Segment Start: Dataset records
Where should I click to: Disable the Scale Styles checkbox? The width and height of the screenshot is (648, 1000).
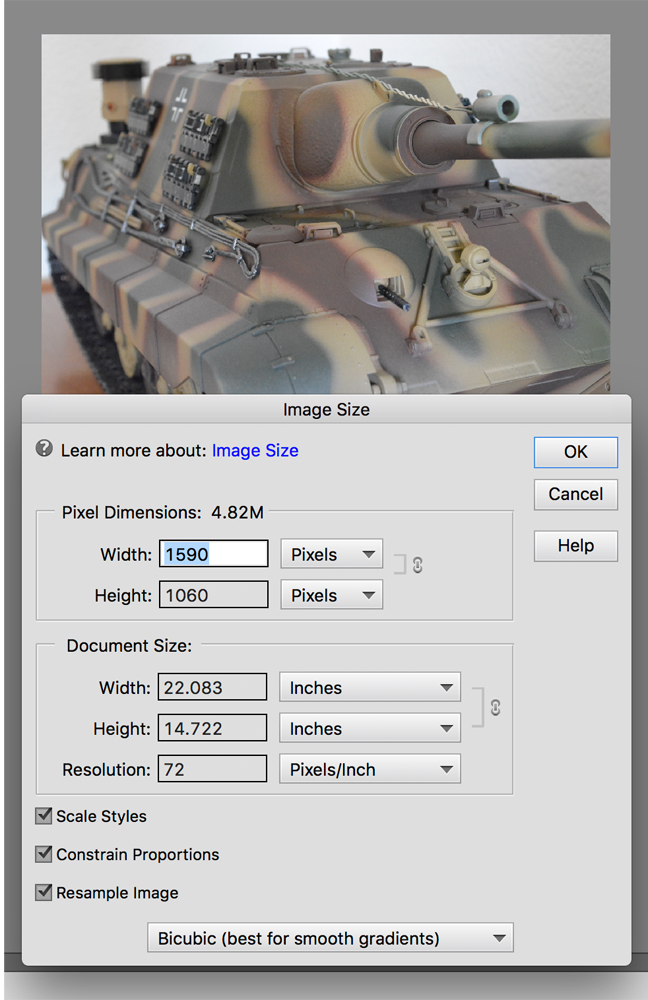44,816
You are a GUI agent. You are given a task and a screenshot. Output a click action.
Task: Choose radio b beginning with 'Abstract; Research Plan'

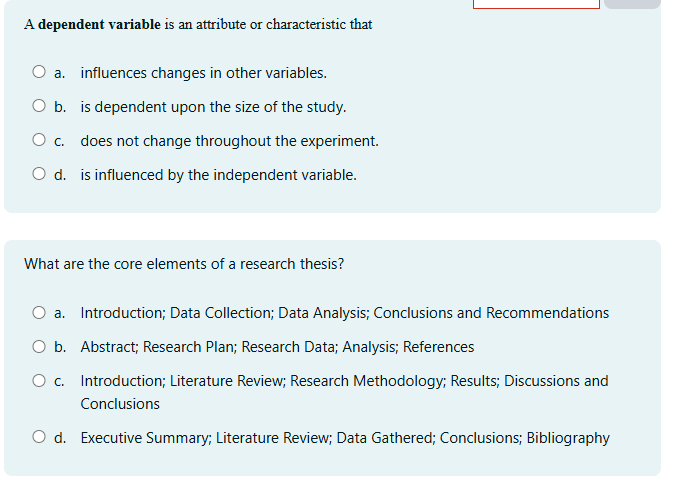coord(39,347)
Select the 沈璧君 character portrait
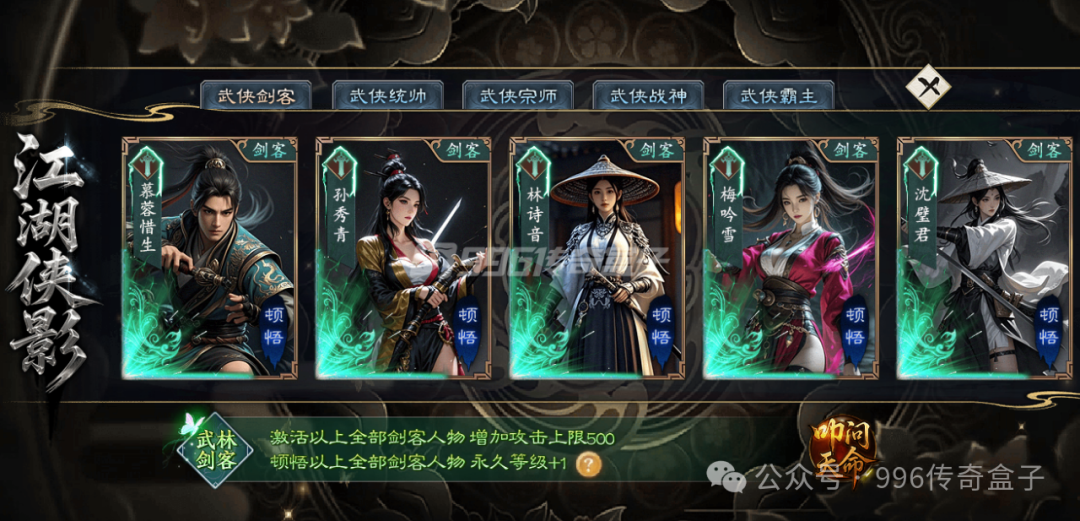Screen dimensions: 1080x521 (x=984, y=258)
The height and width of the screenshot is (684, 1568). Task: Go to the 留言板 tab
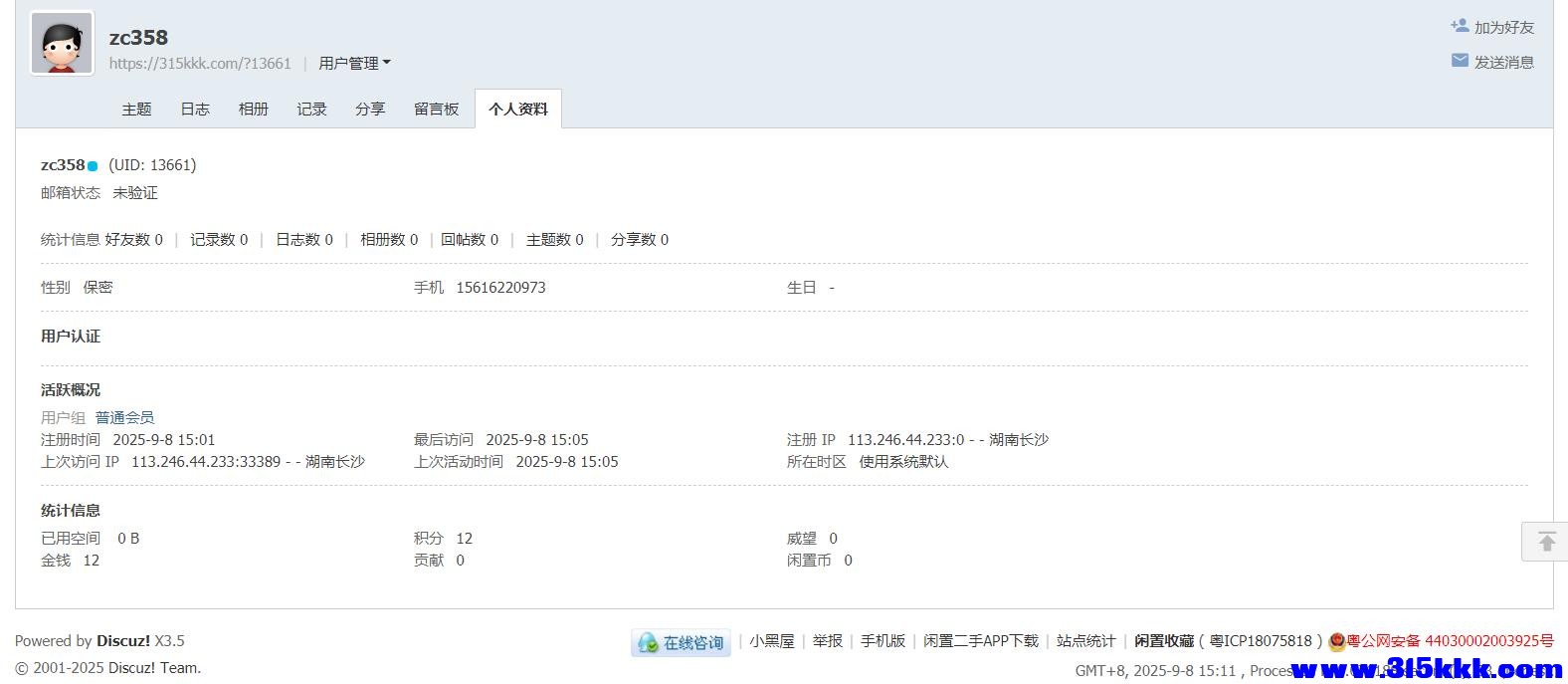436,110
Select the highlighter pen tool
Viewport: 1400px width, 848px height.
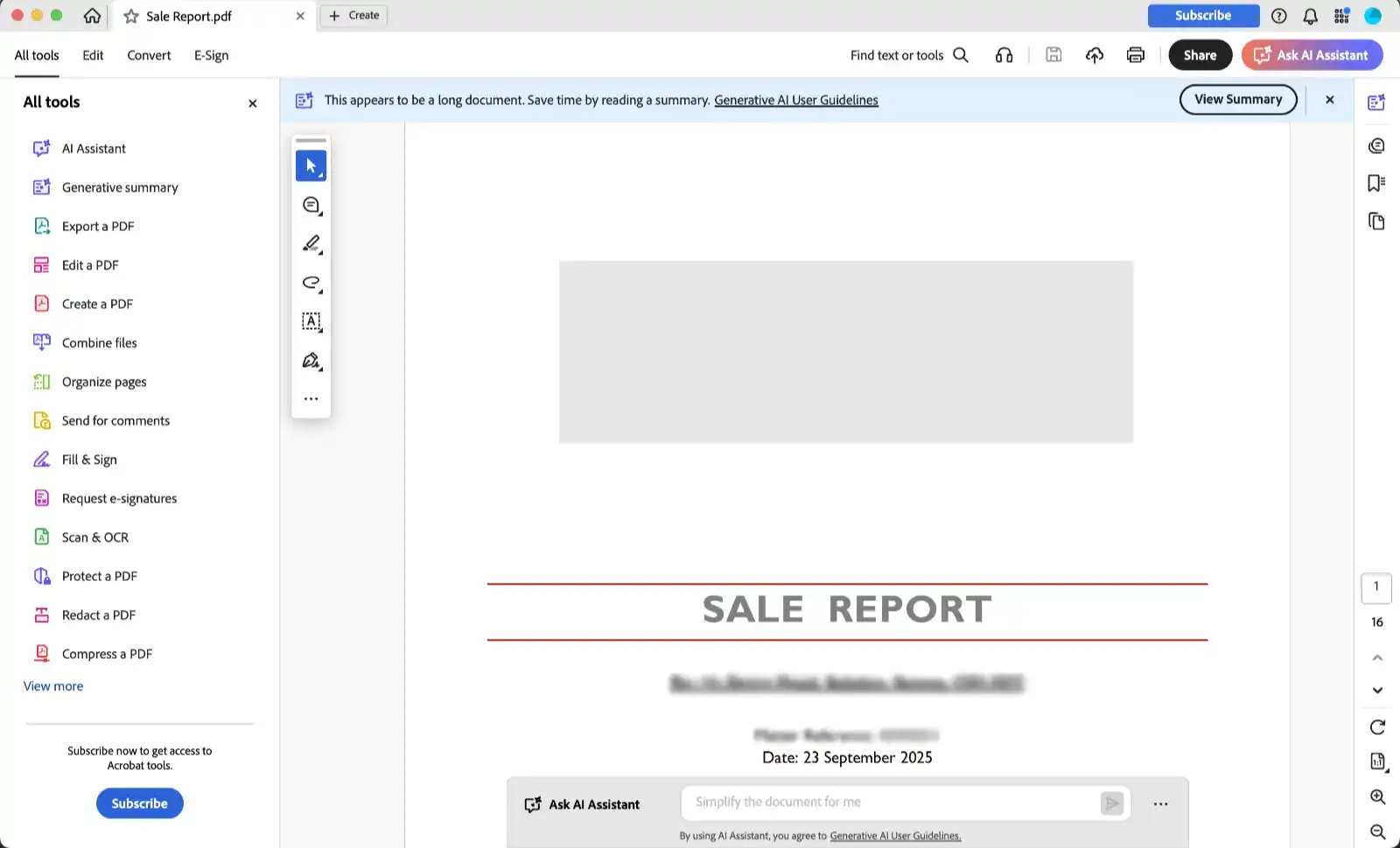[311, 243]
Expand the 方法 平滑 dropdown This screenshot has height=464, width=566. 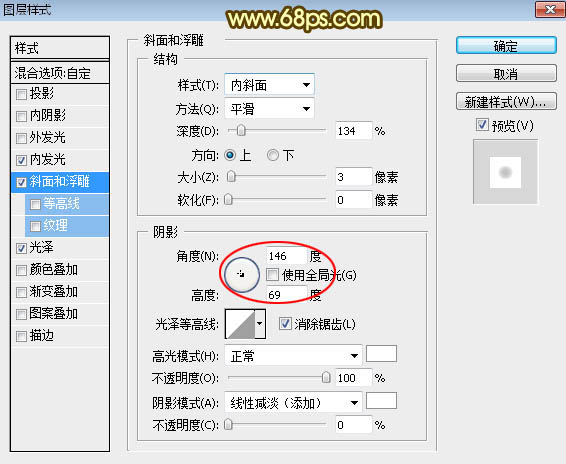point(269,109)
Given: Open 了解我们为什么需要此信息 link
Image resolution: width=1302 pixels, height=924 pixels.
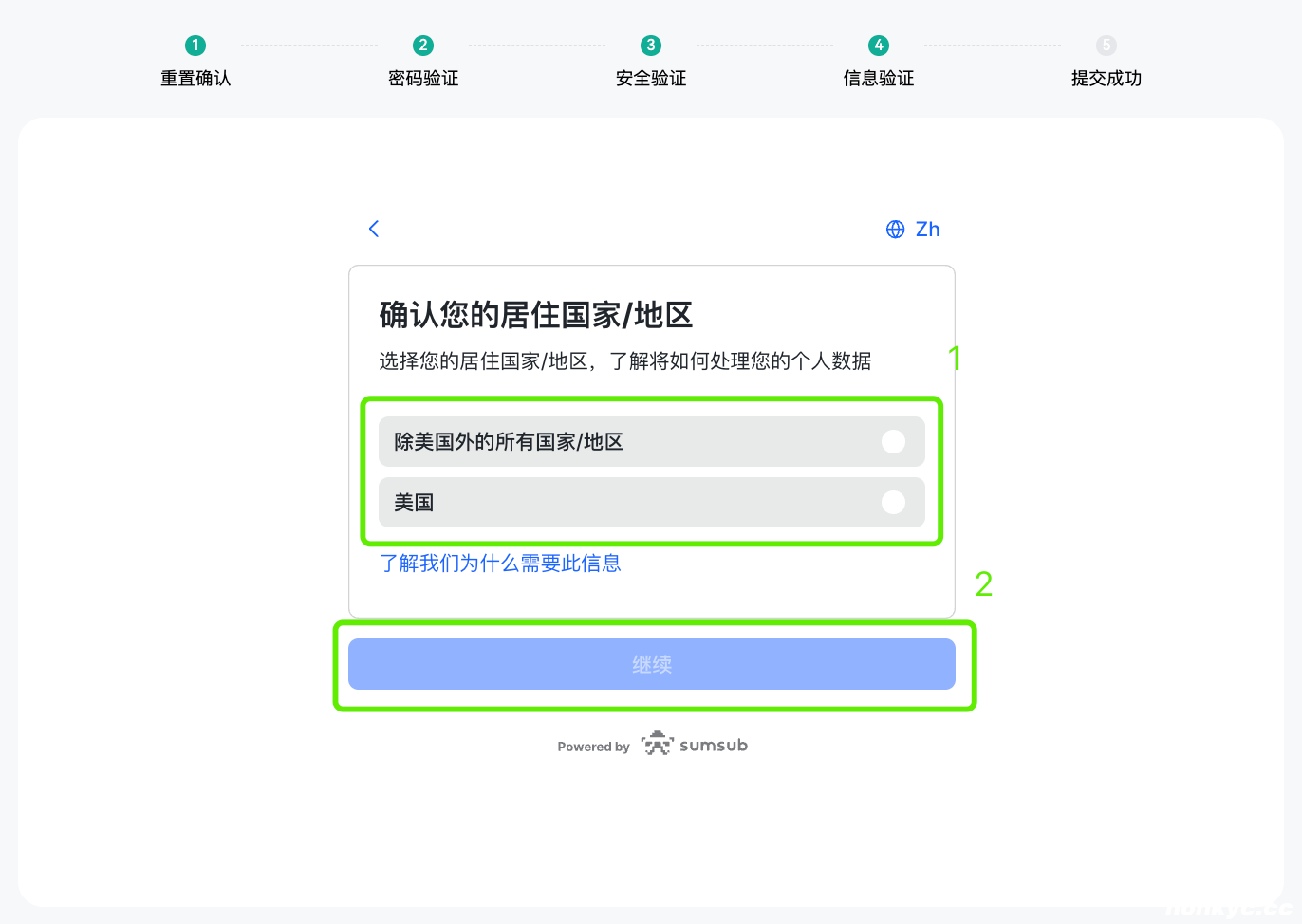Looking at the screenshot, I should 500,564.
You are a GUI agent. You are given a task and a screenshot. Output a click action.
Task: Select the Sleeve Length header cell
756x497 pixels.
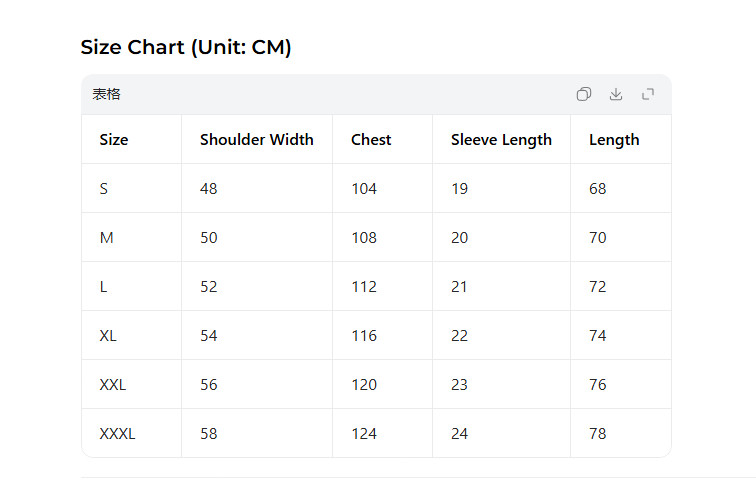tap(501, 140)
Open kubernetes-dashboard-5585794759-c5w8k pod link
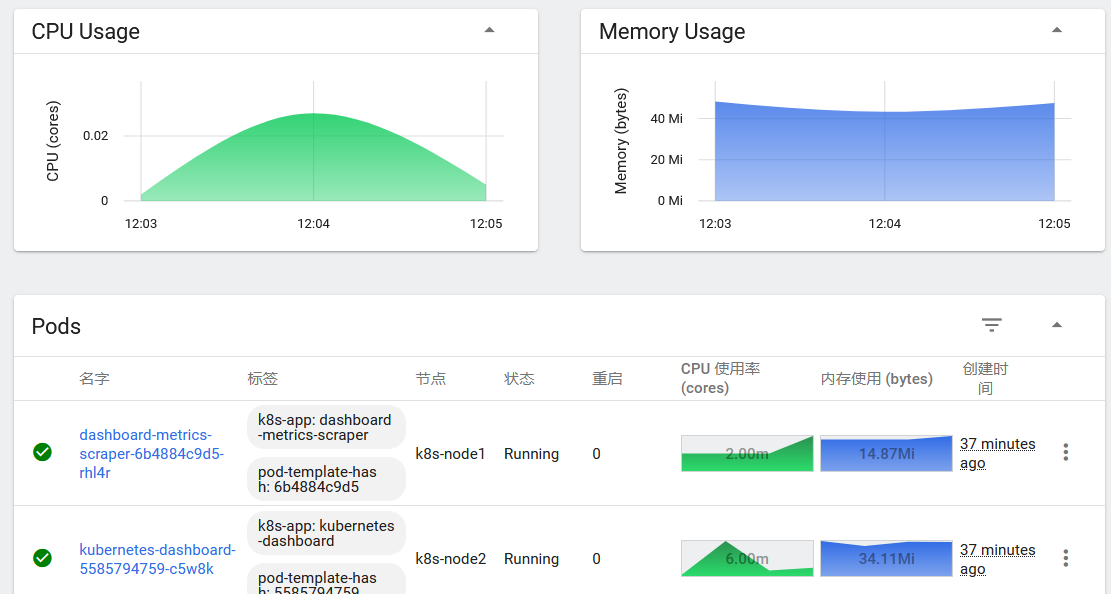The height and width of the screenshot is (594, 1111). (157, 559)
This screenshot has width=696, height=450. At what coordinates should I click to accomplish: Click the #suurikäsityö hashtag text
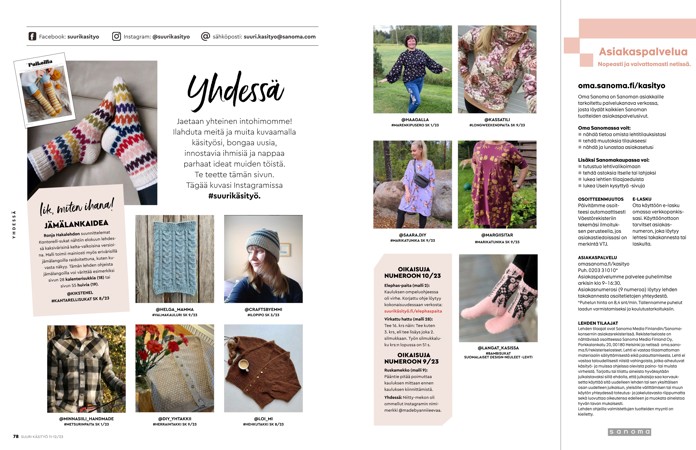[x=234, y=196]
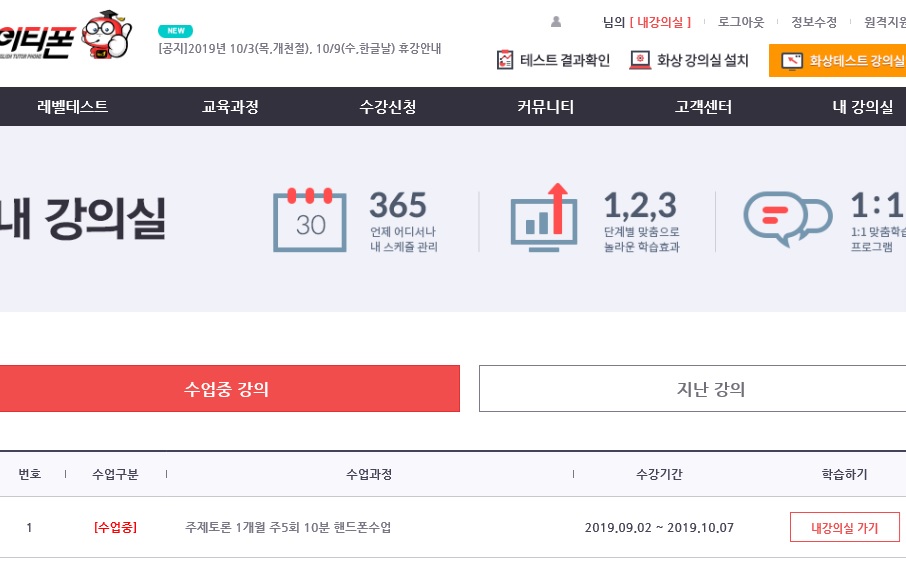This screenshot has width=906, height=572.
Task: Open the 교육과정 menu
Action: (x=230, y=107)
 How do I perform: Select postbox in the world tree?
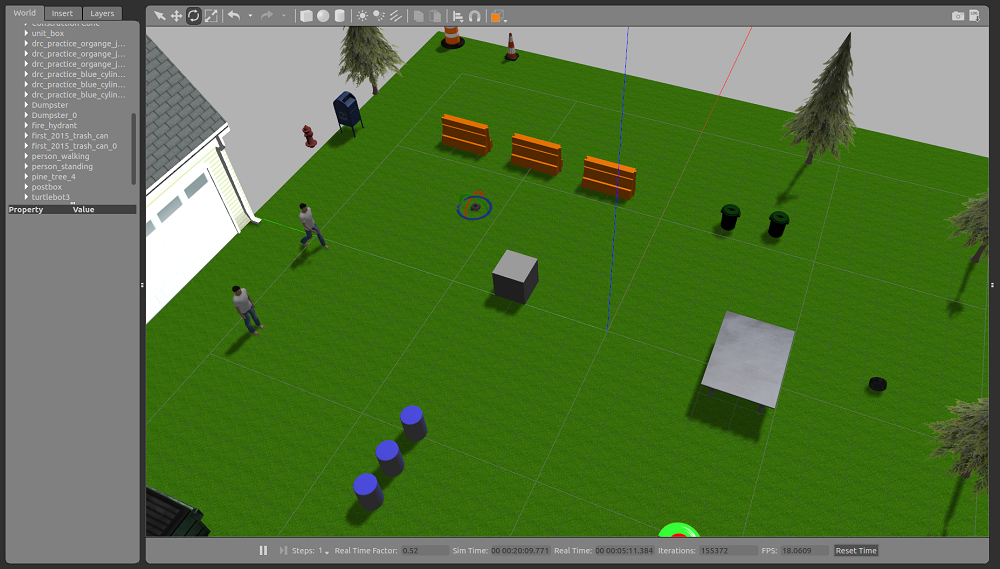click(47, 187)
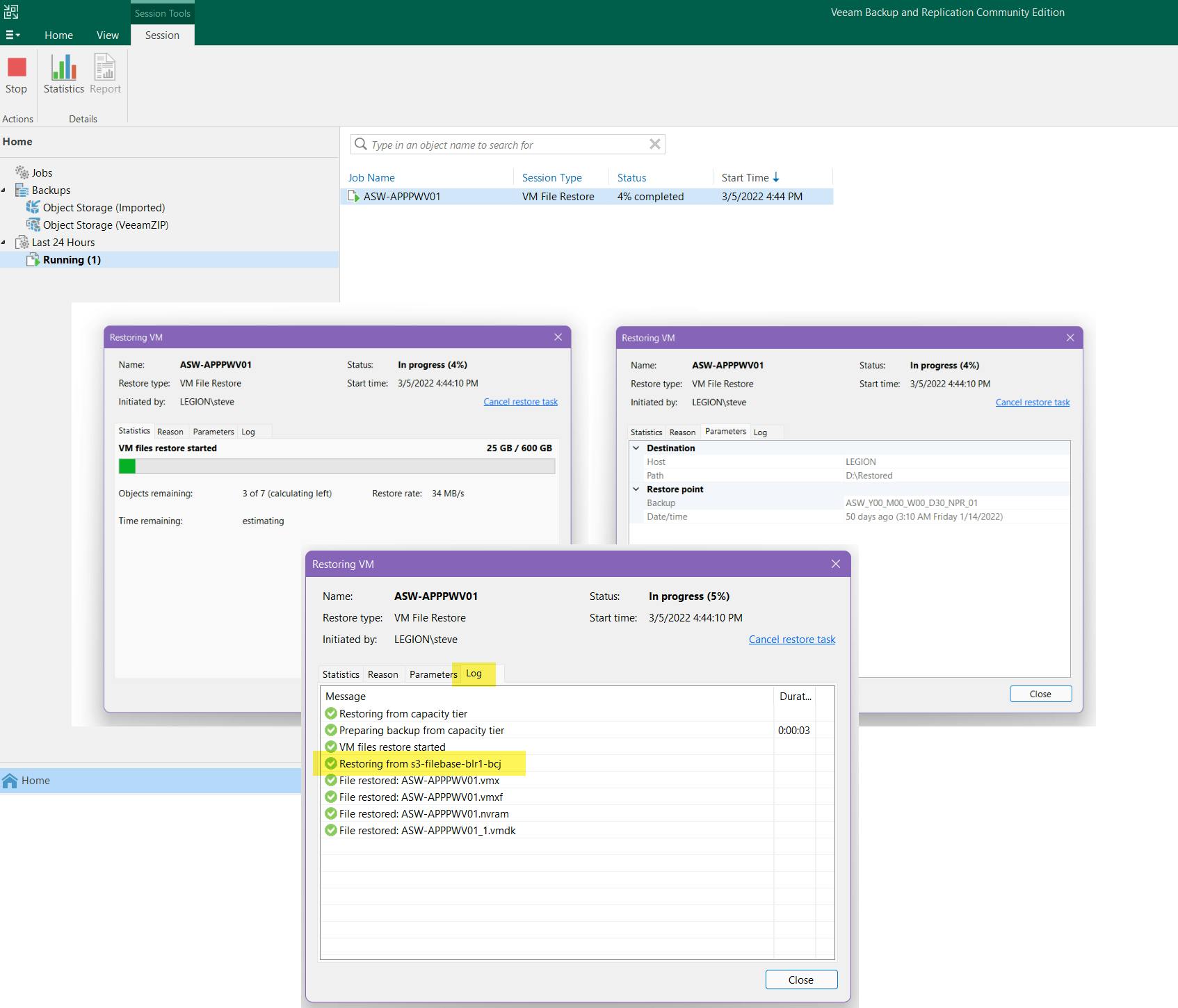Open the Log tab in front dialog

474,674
Segment End: Dataset records
Your task is to copy exactly the lines from the line containing "This screenshot has width=696, height=450." through the final line of the listing above and to omit every picture.

● Exercise solution:
This screenshot has width=696, height=450. At what coordinates should I click to accomplish: Click the #suurikäsityö hashtag text
[x=234, y=196]
This screenshot has width=906, height=572.
Task: Open the 교육과정 menu
Action: (x=230, y=107)
 How do I perform: Select postbox in the world tree?
click(47, 187)
Open the Log tab in front dialog

474,674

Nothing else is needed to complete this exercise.